Highlights • Roof failure as a destructive disaster in roadways of Tabas longwall mine is studied. • Four neuro-fuzzy models namely PSO-ANFIS, SA-ANFIS, GA-ANFIS, and ANFIS are employed. • The results obtained from PSO-ANFIS model are superior in comparison with other ones. • Proposed model is useful to derive rational judgments for predicting unstable zones.

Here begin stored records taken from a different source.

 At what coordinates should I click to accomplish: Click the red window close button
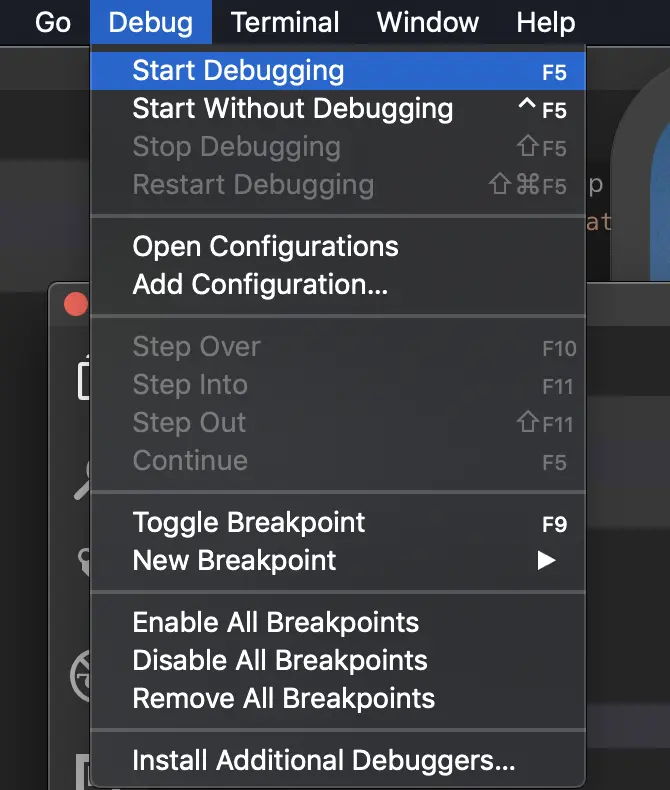(76, 304)
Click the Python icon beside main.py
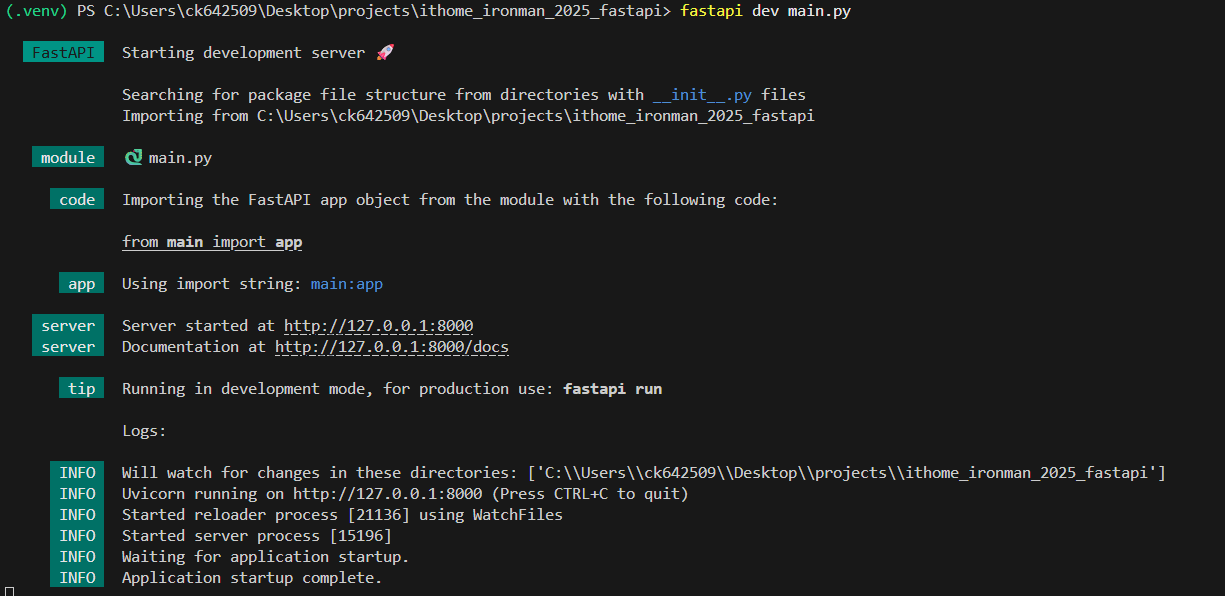This screenshot has width=1225, height=596. pyautogui.click(x=133, y=158)
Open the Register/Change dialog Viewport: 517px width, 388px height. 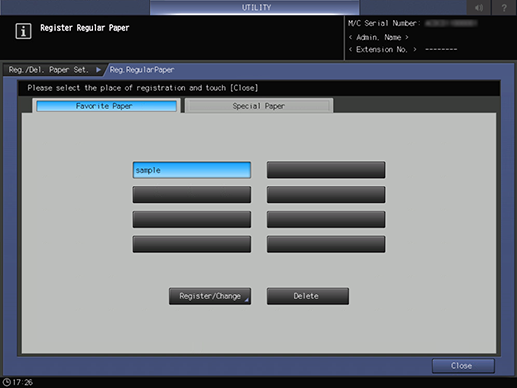(x=210, y=296)
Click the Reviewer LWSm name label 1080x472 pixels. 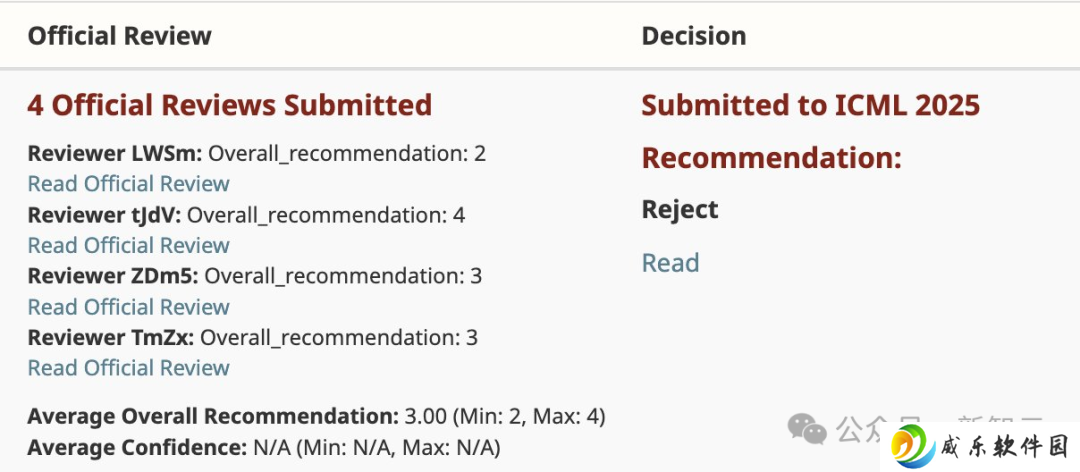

Abstract The problem of roof failure in underground coal mines is responsible for many fatalities, injuries, downtimes, and delays in production planning. Currently, the support systems in underground roadways are mainly designed based on the miners’ experience or, at worst, on trial and error. Nonetheless, the excessive roof displacements may lead to undesirable instabilities that have adverse effects on the mining operations. The uncontrolled roof failures are the major cause of calamitous consequences in Tabas underground coal mine, northeast of Iran, which brought about many disasters in recent years, from the threat of personnel’s safety to the postponement of coal production. Therefore, this research aims at developing a hybrid neuro-fuzzy model to approximate the unknown nonlinear relationship between the maximum roof displacements ($d_{\max }$) and geomechanical features at Tabas longwall mine. After designing several hybrid models, the Particle Swarm Optimization (PSO) algorithm could significantly improve the performance of the Adaptive Neuro-Fuzzy Inference System (ANFIS). The results of three hybrid neuro-fuzzy models show that the optimization process in PSO is superior in comparison with Genetic Algorithm (GA) and Simulated Annealing (SA). According to the results, the determination coefficients ($R^2$) between the measured and predicted values of $d_{\max }$ for PSO-ANFIS, SA-ANFIS, GA-ANFIS, and ANFIS were respectively obtained as 0.944, 0.907, 0.882, and 0.887. The associated error indicated that the PSO-ANFIS model could yield the best performance when encountered with unseen data. Compared to the ANFIS, the PSO-ANFIS model demonstrated an increase of about 6% in $R^2$, and a decrease of about 34% in the Root Mean Square Error ($\mathrm{RMSE}$). Therefore, our strategy in this research is to predict the $d_{\max }$ at first, and then to establish two milestones as 33% of the $d_{\max }$ for timely installing standing support systems, and 66% of the $d_{\max }$ for announcing an alarm threshold in potentially unstable zones. This may be useful to derive a reasonable judgment for predicting the unstable zones, and implementing preventive measures ahead of time in longwall roadways.